In other cases where the applicant does not have any other ground of inadmissibility except for a prior order of removal, the I-212 should be filed in the United States with the DHS district office that issued the order. For applicants subject to the “permanent bar” under 212(a)(9)(C)(i)(II) due to illegal or attempted illegal reentry after a final order of removal, the applicant can submit an I-212 after remaining abroad for ten years. These should be filed at the USCIS district office that has jurisdiction over the place where the applicant intends to live in the United States.
Those applicants who were denied a visa based on the three- or ten-year bar under 212(a)(9)(B) and were denied a waiver can phone the Call Center to reschedule their interview once they have remained outside the country for three or ten years. These applicants do not need to file any additional forms or waivers.
If the office adjudicating a referred case is approving the waiver, it will send a notice to the applicant as well as a notice to the consulate. Allow up to 90 days for the consulate to schedule the re-interview, although the average processing time now is about two weeks. Beginning on January 10, 2011, the consulate will be able simply to issue the immigrant visa. In some cases the consulate will require updated information, documents, or biometrics.
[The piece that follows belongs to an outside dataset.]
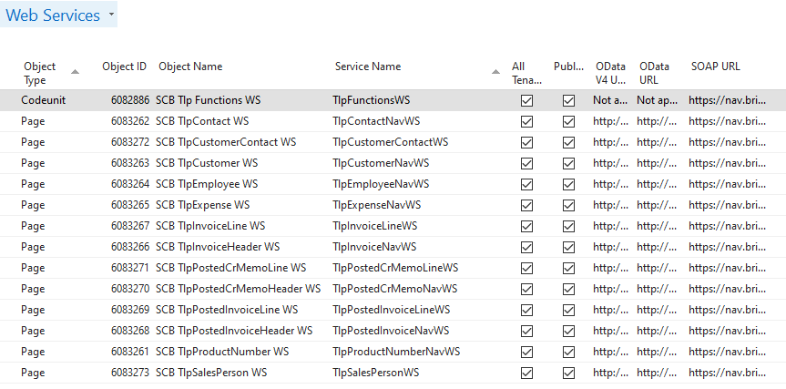Open OData V4 URL for TlpInvoiceLineWS
The height and width of the screenshot is (389, 786).
[610, 226]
If the office adjudicating the referred case is denying the waiver, it informs the applicant of the appeal procedures. The applicant has 30 days to submit an appeal, which is filed at the office that adjudicated the waiver. Every appeal is also treated as motion to reconsider by that office. The Administrative Appeals Office is currently taking approximately two years to issue a decision. If no appeal is filed, the case is closed within 60-90 days after the decision is made and the file is shipped to the National Records Center.
In lieu of filing an appeal, the applicant can request to be re-interviewed, re-refused, and submit a new waiver packet. To exercise this option, contact Call Center, which will send a report to the consulate, which will schedule a new appointment within 30-60 days.
The USCIS in Cd. Juarez is currently approving approximately 50 percent of the waiver applications and referring the other half. Of those applications that are referred, those USCIS offices are approving an additional 50 percent, bringing the total approval rate to 75 percent.
Applicants with compelling health-related hardships can ask that their waiver application be expedited. This is also true of active duty military personnel. This hardship can be indicated to the consular officer at the time of the interview, in which case this is passed along to the USCIS. Or the applicant can inform the USCIS office in Cd. Juarez or at one of the referral offices. Be sure to document any medical-based requests for expedited processing.